* [Directions] Leave out the pictures and repeat every record exactly.

* [Record excerpts]
= Beginning of Section =
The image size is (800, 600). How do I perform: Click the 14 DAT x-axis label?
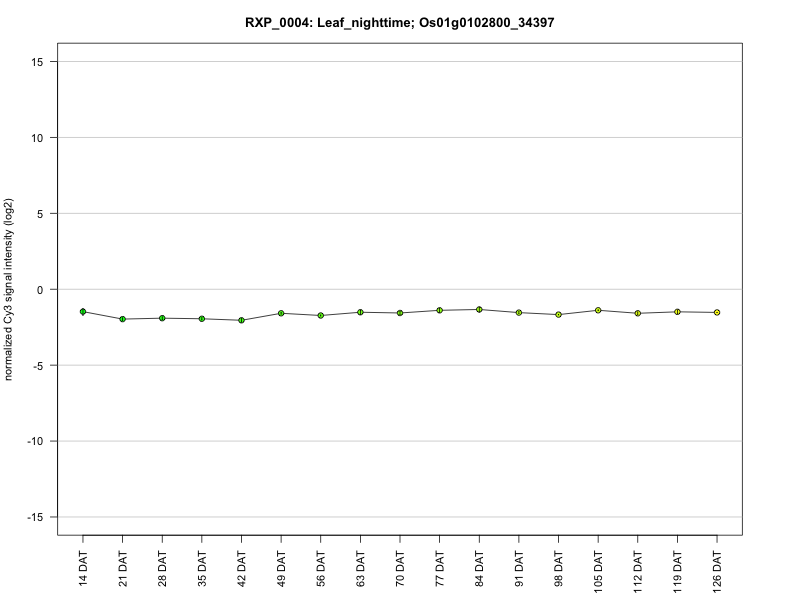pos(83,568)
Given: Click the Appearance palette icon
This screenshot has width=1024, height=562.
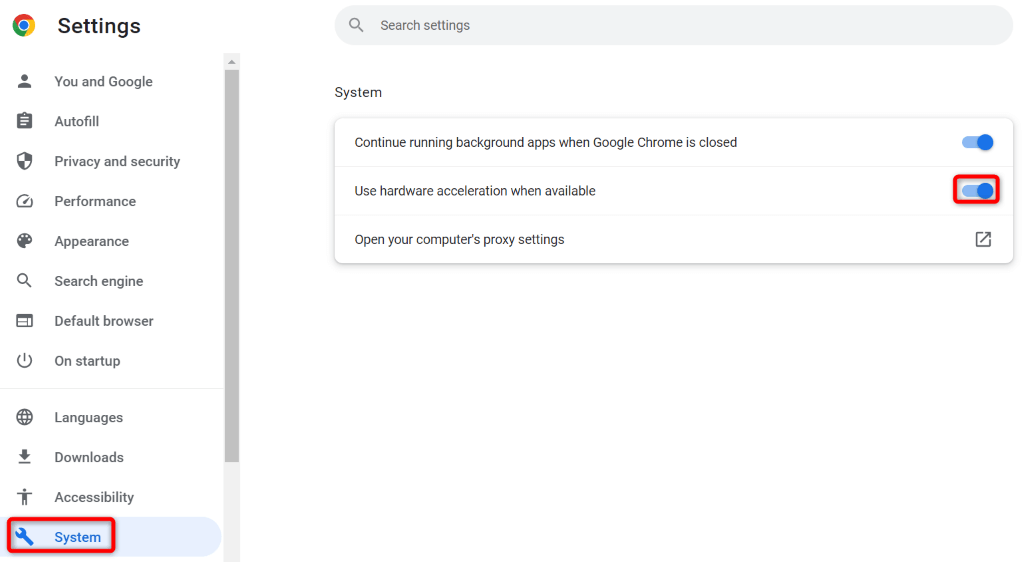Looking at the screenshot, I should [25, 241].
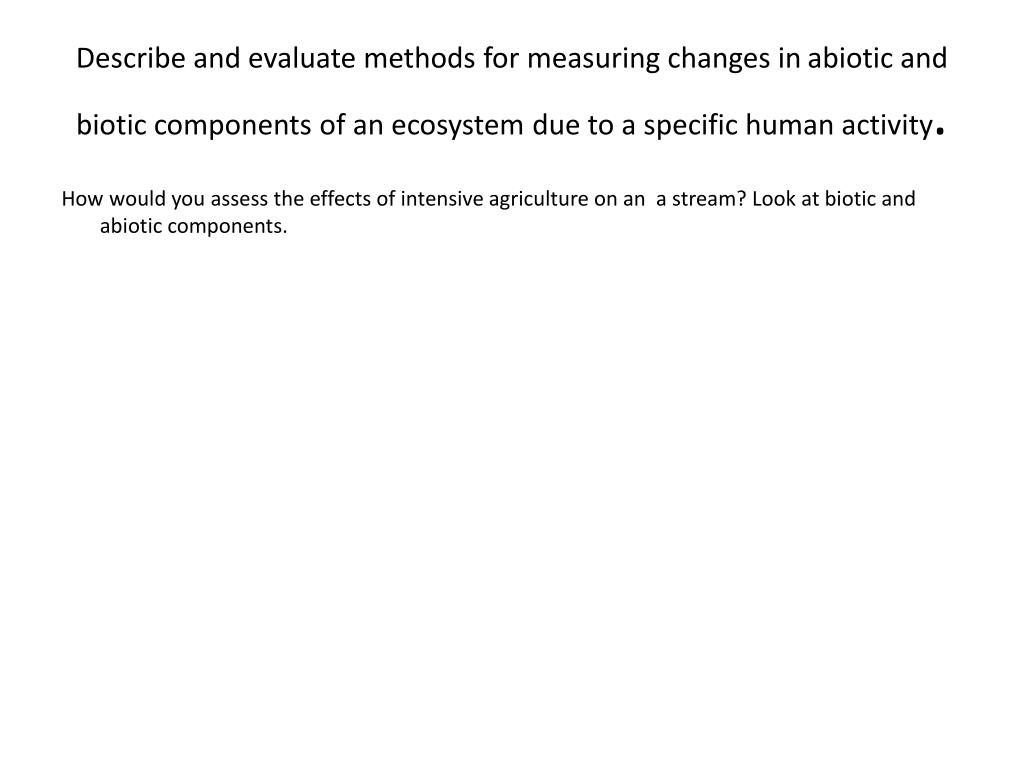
= End of Section =
* [Answer to this problem]
The image size is (800, 600). How do I perform: Click the 14 DAT x-axis label?
pos(83,568)
Given: Click the Appearance palette icon
This screenshot has width=1024, height=562.
Looking at the screenshot, I should [25, 241].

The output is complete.